Ce ne sera pas première vente d’art en direct sur le Web, ni la première incartade de Fred Forest. Mais "Monochromes numériques on line" est un site web complet. Il compte 17 pages. Il figure au catalogue entre des toiles pures et dures de Magritte, Warhol ou Basquiat. L’heureux acquéreur se verra remettre un certificat et un cédérom. La vente se déroulera dans le cadre prestigieux de Drouot-Montaigne, à Paris, sous les auspices de Maître Cornette de Saint-Cyr, une star du marteau d’ivoire. Le commissaire-priseur parisien - réputé pour son sérieux - en est d’avance tout émoustillé : "La vente d’un site internet en tant qu’œuvre est prémonitoire. L’art est passé de la Toile à la photo, puis à l’image mouvante - la vidéo. La prochaine étape sera l’art numérique. J’en suis certain." Gage de cette certitude, une mise à prix de 50 000 F - et un prix de vente estimé à 200 000 F.
Le rêve de Fred Forest ? Voir "Monochromes" acquis par un jeune loup tendance netéconomie. Rêve qu’il martèle franchement à ses clients potentiels, dans sa présentation en ligne : "Il nous a semblé légitime et naturel que vous soyez étroitement associés à cet événement historique compte tenu du rôle initiateur que vous jouez vous-mêmes, professionnellement, dans ce domaine." Il compare ses prospects aux "Princes de la Renaissance", grands mécènes s’il en fut : "cette position vous confère à la fois des droits et vous attribue des devoirs".
C’est là que le bât blesse. Forest affirme : "Notre société est une société de communication et d’information. Donc l’œuvre doit être objet de communication." Depuis Marcel Duchamp, d’autres avaient compris que l’art réside dans le regard porté sur lui. La notion fait-elle bon ménage avec un marketing de circonstance ? Le peintre et sculpteur Guy de Rougemont, pourtant défenseur des positions de Fred Forest, regrette que "la beauté du geste" numérique soit cette fois gâchée par "des fins opportunistes et spéculatives". Il aurait mieux valu, dit Rougemont, que "Monochromes" échappe à tout esprit de lucre et soit diffusée gratuitement sur le Web. Le message n’y aurait pas perdu.
À l’époque des princes de la Renaissance, le sculpteur se faisait artisan. À l’orée du troisième millénaire, Fred Forest s’est fait attaché de presse. Depuis son appartement de la ZAC Tolbiac, au pied de la Grande bibliothèque, il s’est procuré l’adresse électronique des patrons, directeurs marketing et autres DG de la nouvelle économie. Il n’a pas négligé les vieux modes de communication et a collé des timbres en pagaille.
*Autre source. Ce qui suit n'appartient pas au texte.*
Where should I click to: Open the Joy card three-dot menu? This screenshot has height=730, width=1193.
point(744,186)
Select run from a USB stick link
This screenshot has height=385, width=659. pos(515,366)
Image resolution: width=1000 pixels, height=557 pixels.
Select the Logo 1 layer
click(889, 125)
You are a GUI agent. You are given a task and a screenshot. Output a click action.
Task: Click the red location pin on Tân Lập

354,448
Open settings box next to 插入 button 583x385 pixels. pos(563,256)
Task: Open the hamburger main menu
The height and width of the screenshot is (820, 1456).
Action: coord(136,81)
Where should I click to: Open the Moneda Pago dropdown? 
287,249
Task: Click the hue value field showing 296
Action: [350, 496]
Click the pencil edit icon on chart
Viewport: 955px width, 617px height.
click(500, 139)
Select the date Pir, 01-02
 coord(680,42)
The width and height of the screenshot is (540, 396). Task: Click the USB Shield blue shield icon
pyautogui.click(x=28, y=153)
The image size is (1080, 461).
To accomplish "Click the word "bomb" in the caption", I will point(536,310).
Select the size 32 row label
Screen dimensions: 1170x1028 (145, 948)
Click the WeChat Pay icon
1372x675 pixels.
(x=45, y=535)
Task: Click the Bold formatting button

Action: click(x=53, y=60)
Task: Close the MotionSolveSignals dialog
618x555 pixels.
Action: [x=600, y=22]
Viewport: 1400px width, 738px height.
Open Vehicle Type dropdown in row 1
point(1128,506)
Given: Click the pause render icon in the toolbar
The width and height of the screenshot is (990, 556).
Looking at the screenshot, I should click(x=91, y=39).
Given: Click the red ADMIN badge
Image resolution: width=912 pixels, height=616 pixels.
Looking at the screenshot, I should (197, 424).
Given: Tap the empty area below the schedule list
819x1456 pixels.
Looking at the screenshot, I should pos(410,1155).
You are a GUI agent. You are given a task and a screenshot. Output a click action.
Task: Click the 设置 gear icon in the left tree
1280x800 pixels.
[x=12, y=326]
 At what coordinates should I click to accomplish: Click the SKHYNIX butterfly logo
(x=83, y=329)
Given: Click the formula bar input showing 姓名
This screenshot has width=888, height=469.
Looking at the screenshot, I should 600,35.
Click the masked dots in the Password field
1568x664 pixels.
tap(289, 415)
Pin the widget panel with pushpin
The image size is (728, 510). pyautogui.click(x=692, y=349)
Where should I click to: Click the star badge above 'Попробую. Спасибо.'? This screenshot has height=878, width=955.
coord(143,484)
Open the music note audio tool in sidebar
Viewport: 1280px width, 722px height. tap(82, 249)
Les oubliés du mailing peuvent se rassurer : d’autres ventes aux enchères d’œuvres numériques signées Forest doivent suivre. Et si, ce samedi à Drouot Montaigne, les généreux mécènes font la fine bouche, l’artiste morcellera son site et le vendra couleur par couleur - pour un prix de détail qui n’est pas indiqué.